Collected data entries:
────────────────────────────────────────

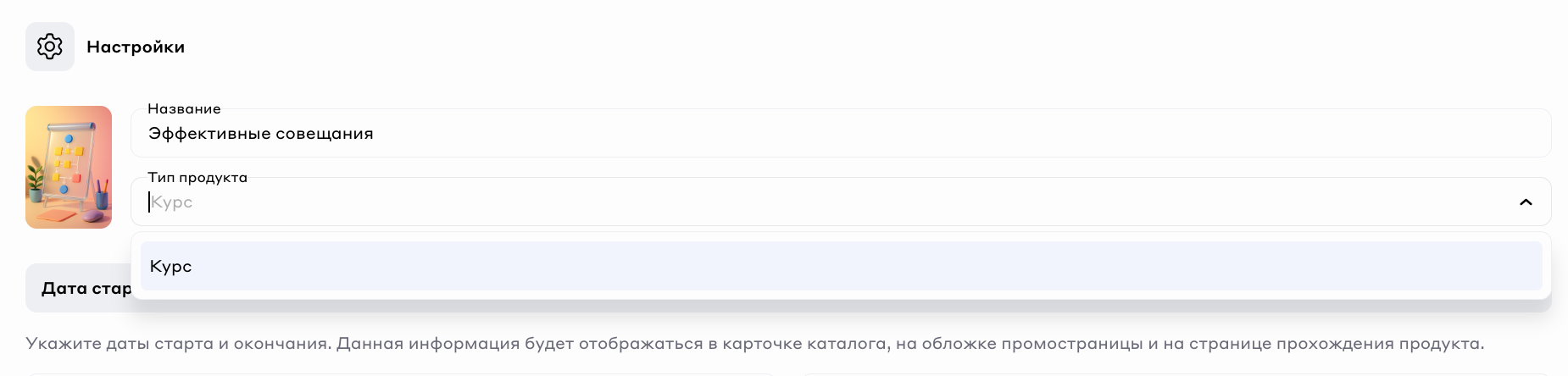Click the partially hidden "Дата стар" label
1568x376 pixels.
tap(86, 289)
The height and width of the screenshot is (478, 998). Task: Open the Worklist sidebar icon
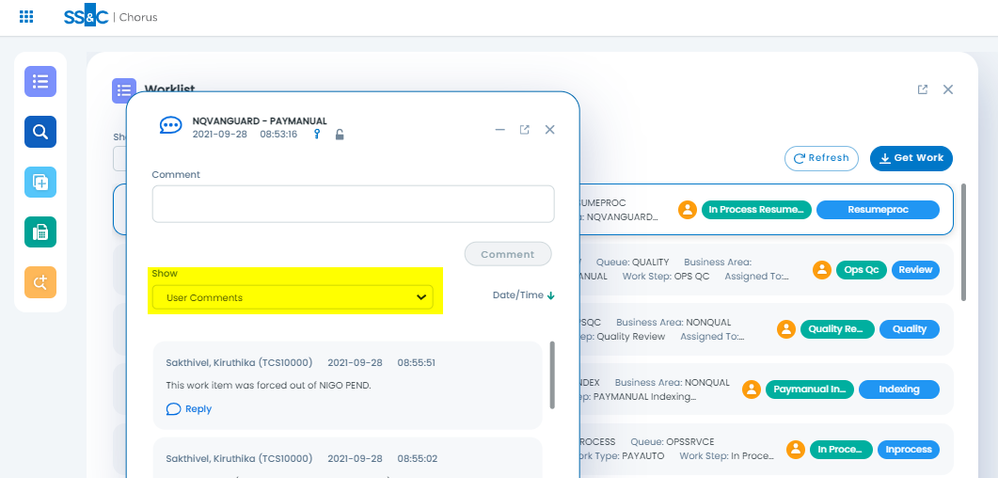[40, 82]
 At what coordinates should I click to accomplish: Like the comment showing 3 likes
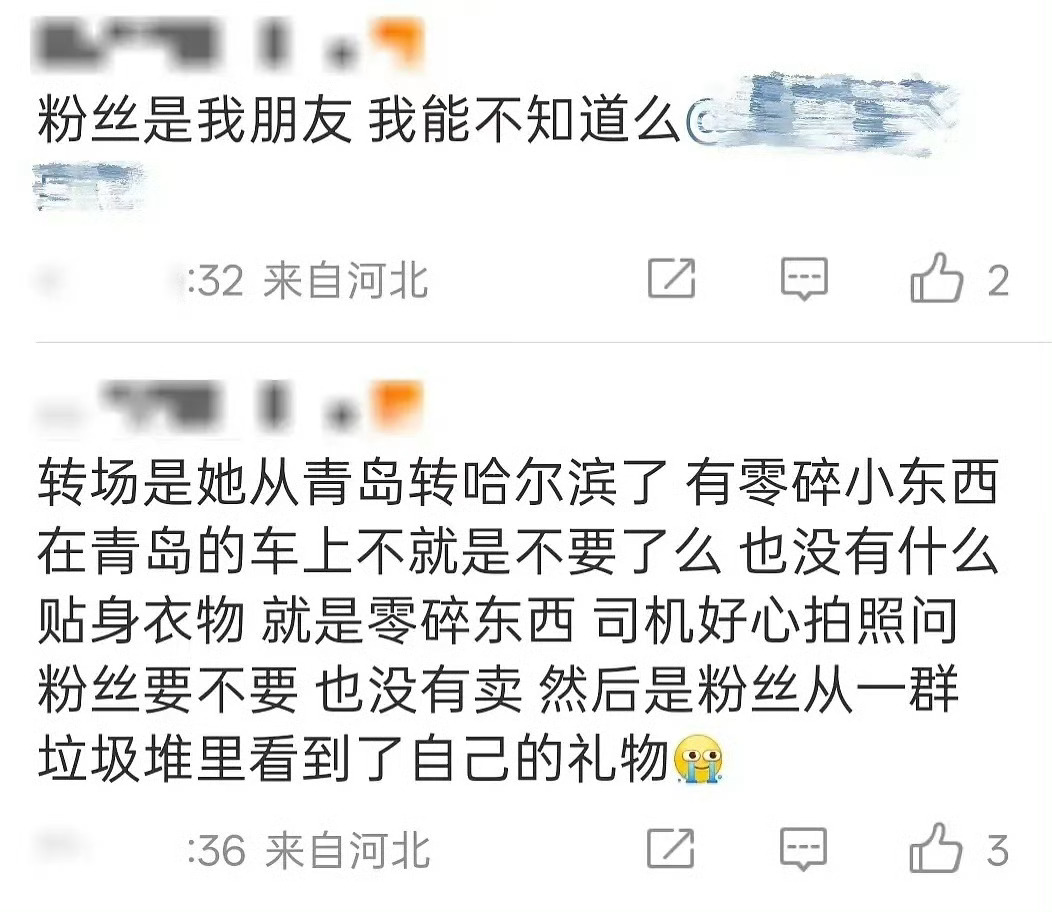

────────────────────────────────────────

> [Your instructions]: Leave out the pictures, and retype exactly the lines from the one containing "The height and" through the final line of the data.

> [Finished exercise]:
The height and width of the screenshot is (478, 998). Task: Open the Worklist sidebar icon
[40, 82]
 At what coordinates should I click to accomplish: Like the comment showing 3 likes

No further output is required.